After losing his daughter, Ryanne, five years ago in the fatal shooting at Northern Illinois University’s Cole Hall, Mace said it felt like someone had beat him down before he ever knew he was in a fight.
Left with angry energy, Mace said he resisted the temptation to focus that energy on negatives and now is ready to focus it on helping the countless families victimized by similar tragedies.
Mace and a group of 64 families affected by the tragedies at NIU, Sandy Hook, Columbine, the World Trade Center and many others have come together to ask the federal government to establish a National Compassion Fund that would guarantee money donated to victims goes to the victims.
“Fundraising happens almost immediately after these tragedies, and you realize later things happen out of your control,” Mace said.
While Mace said he does not believe any financial misdirection occurred in the NIU tragedy, he knows victims of Sandy Hook, the Aurora, Colo., movie theater shooting and 9/11 never received hundreds of millions donated for them.

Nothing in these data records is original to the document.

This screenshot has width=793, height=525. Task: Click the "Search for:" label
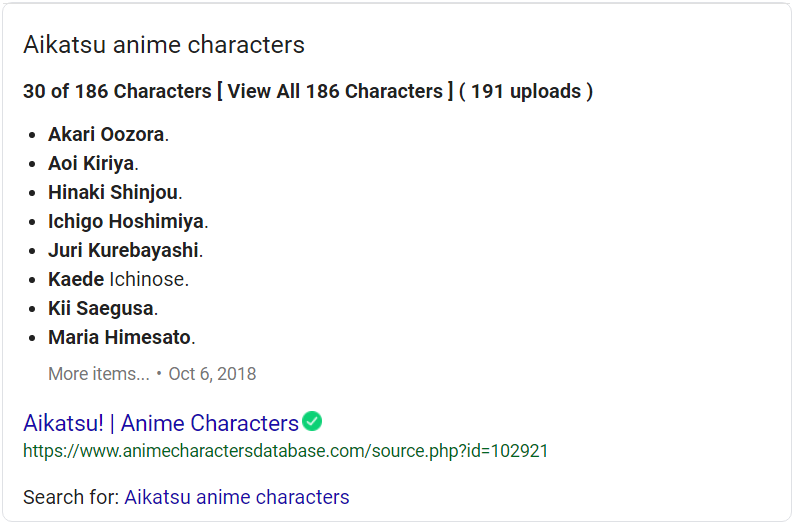coord(71,497)
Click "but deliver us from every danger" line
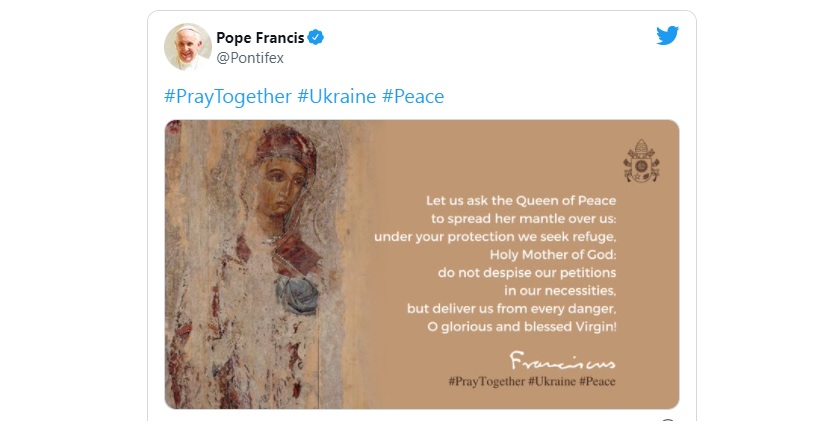 [512, 308]
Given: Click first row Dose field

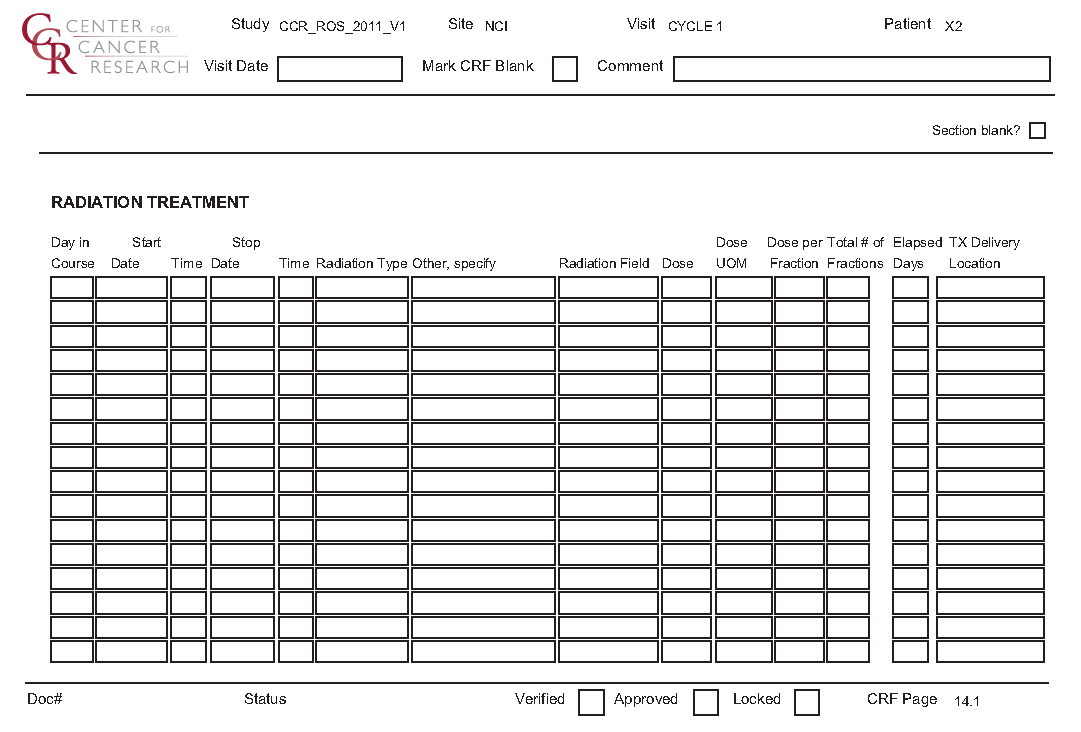Looking at the screenshot, I should click(686, 288).
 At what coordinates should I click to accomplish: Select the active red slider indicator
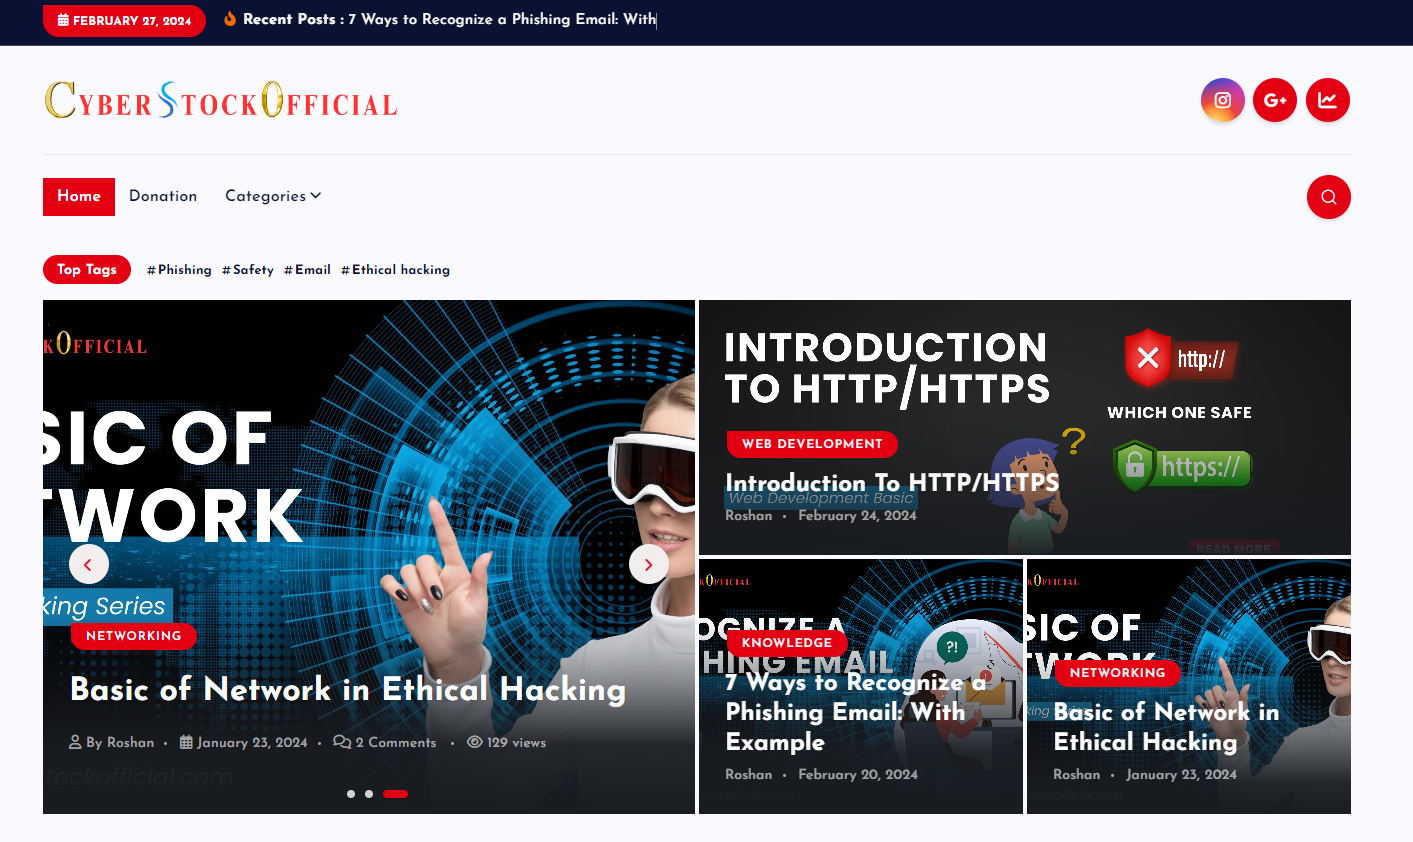pyautogui.click(x=395, y=794)
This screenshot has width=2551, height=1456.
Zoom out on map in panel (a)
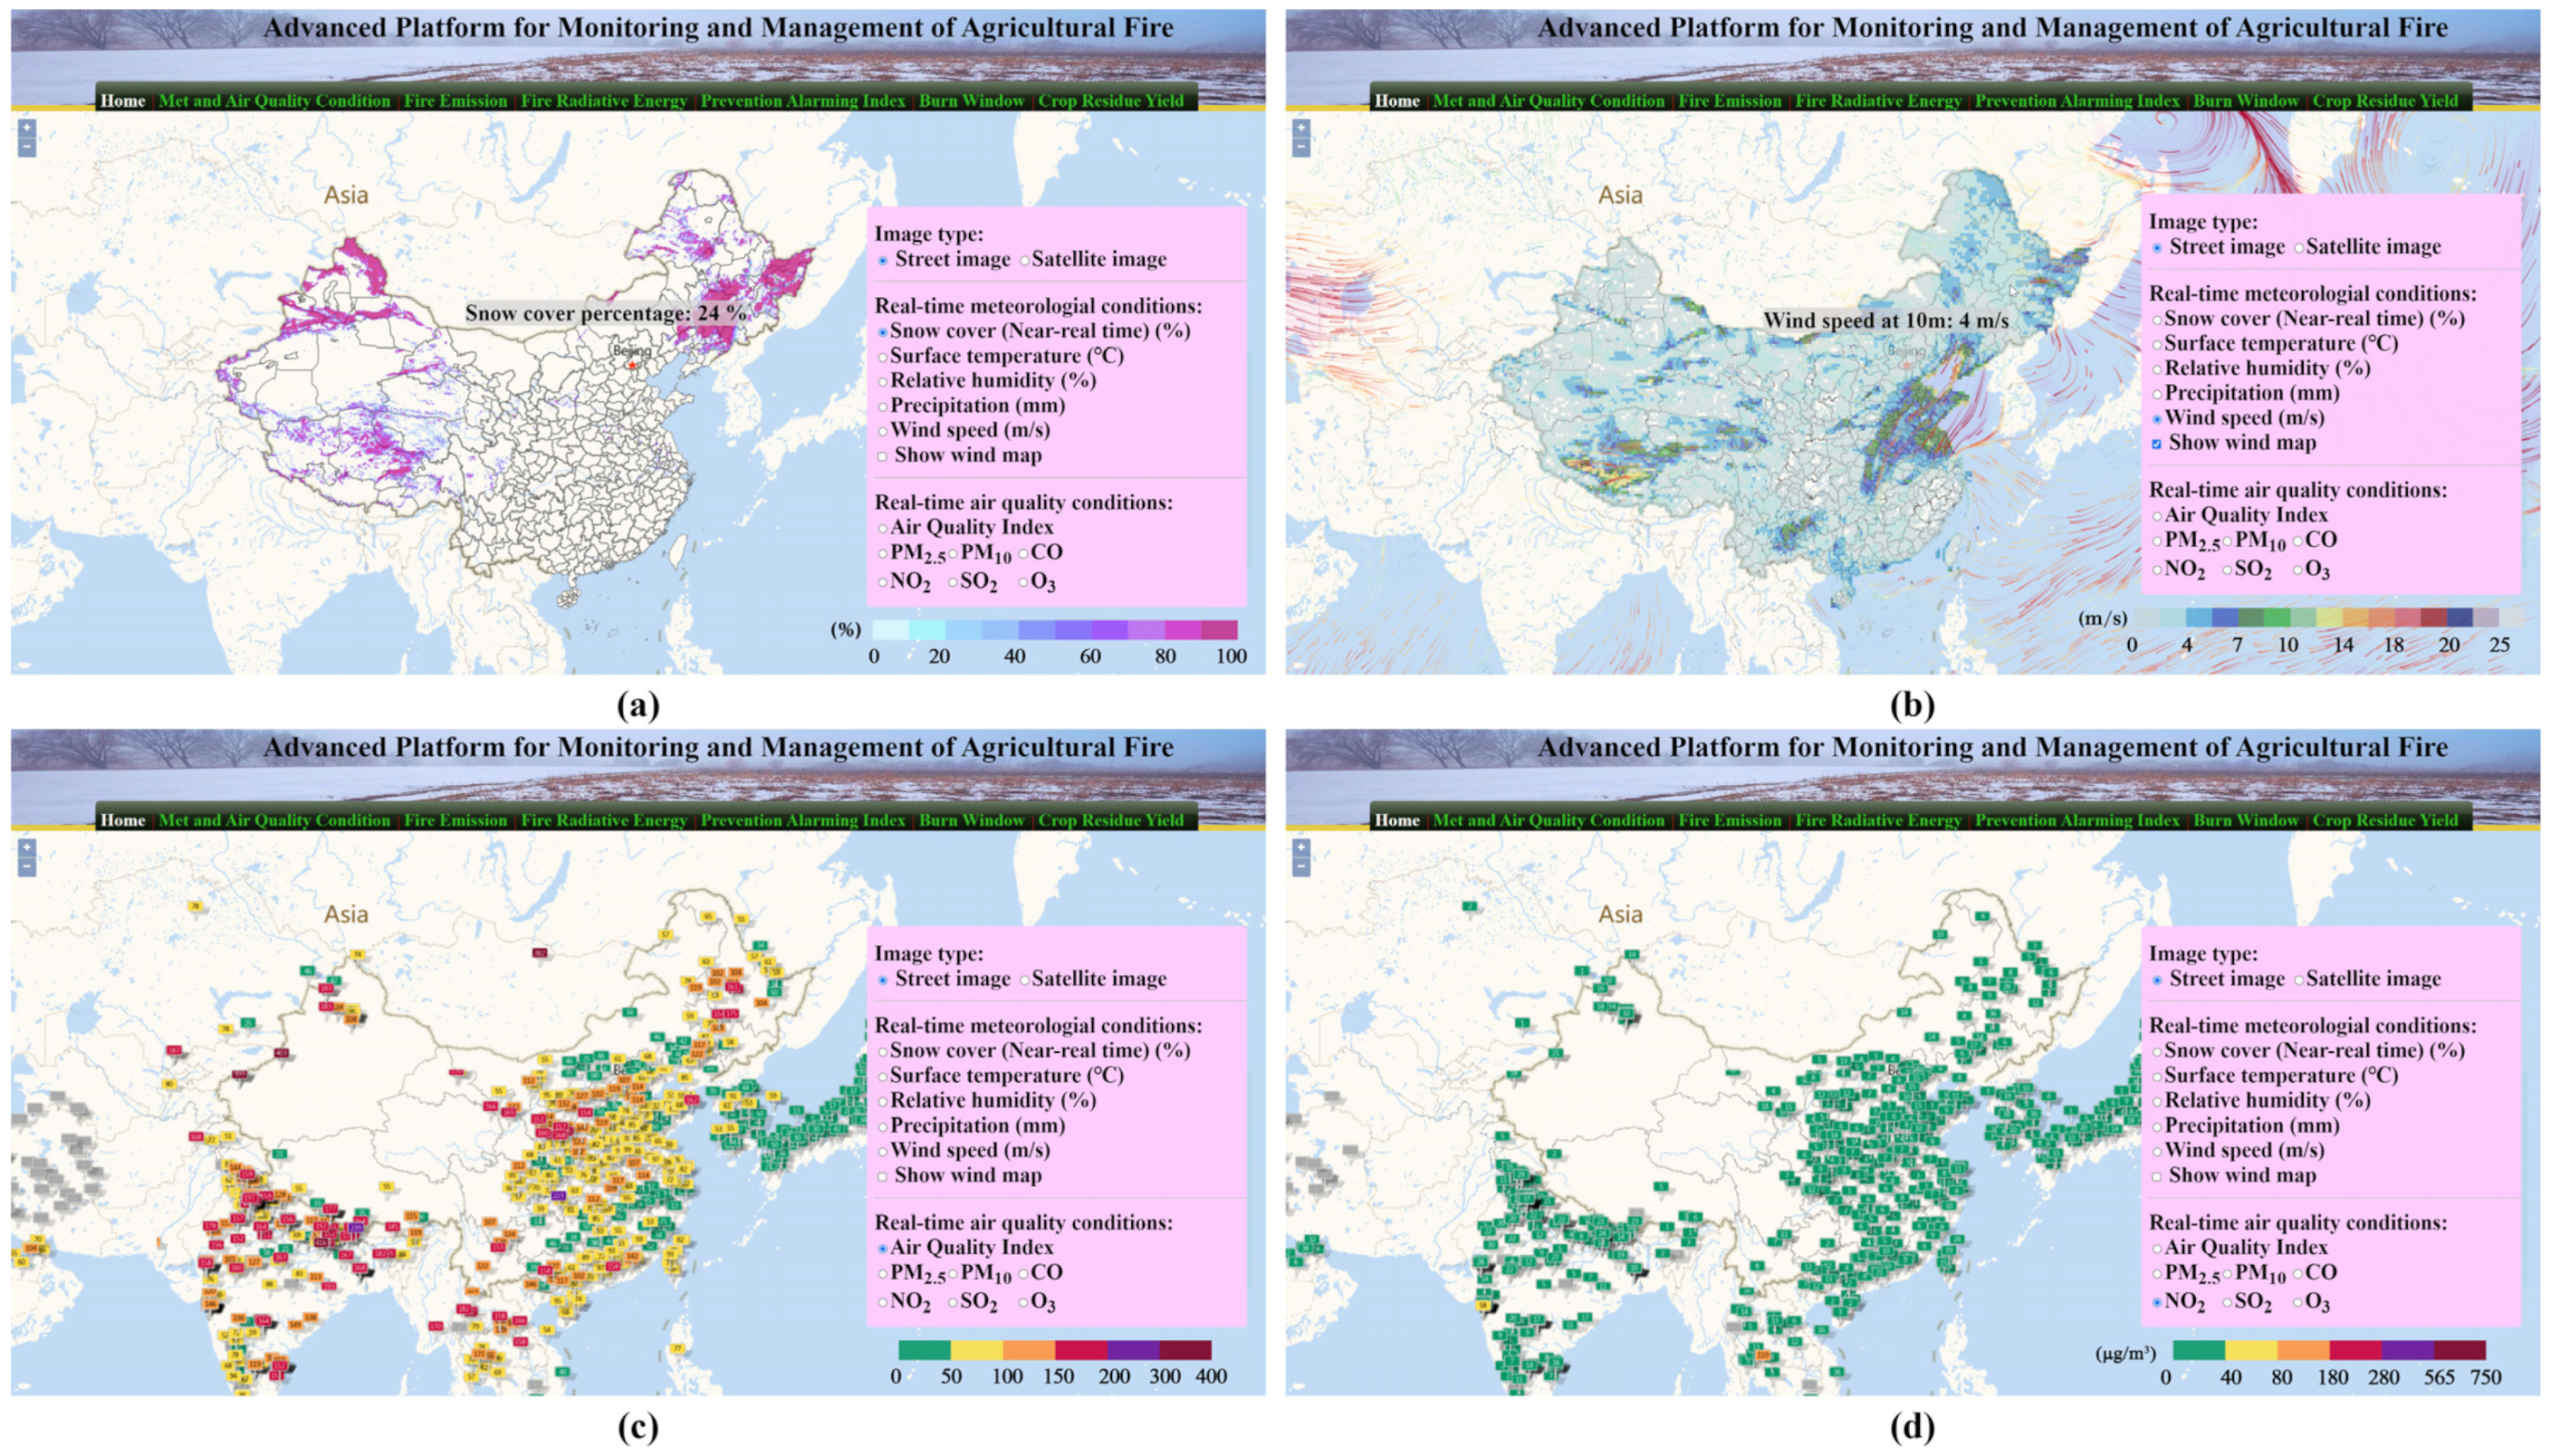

Caryn Kaufman, spokeswoman for the national group, said in many cases nonprofit organizations keep some of the money to pay for administrative costs. The rest of the money can go toward grants, memorials and other larger community needs but not a select group of individuals, she said.
“If they want to build a memorial, that’s a beautiful thing and there is nothing wrong with giving your money to that,” Kaufman said. “What shouldn’t happen is you give your money thinking it’s going to victims and it ends up with a nonprofit who can’t do that.”
The group’s proposal would set up a mechanism so when a national tragedy strikes people can donate to a fund that would distribute money directly to victims. The fund would be supervised by the federal government and act as a 501c3 in that donations would be tax deductible and money received by victims would be counted as a gift and not income.
She said the group created a template as to how the money could be distributed based on if someone lost an immediate family member, was hospitalized for multiple days or was a first responder, but those details could be discussed further.
“This is all meant to be a starting point for a discussion,” Kaufman said. “There is a way to do this better. There is a way to do this smarter.”
Joe Dubowski, who also lost his daughter, Gayle, in the NIU shooting, said the proposed fund would be a victory for victims and donors.
He said when tragedy strikes, the public wants to help as quickly as possible and makes donations in good faith. Meanwhile, victims are unprepared for the wave of emotions, responsibilities and activity that follows.
“You want to make sure you are protecting the people who are giving from getting taken advantage of and you want to keep people from profitting from the misfortune of others,” Dubowski said.
Mace said it is impossible to know what the victims of Sandy Hook and Aurora, Colo., are going through because of scrutiny and campaigning around both situations. But he said he knows those families were taken advantage of and should not have to fight for what people selflessly gave to them.
Instead, Mace will fight for them.
“It’s time to walk the walk with the talk I’ve always had,” Mace said. “This is a very exclusive club that no one wants to join, but we take care of our own. There was a lot of outpouring and support for me, and there is no reason I shouldn’t do that for someone else.”
Editor's Note: This story has been updated from a previous version.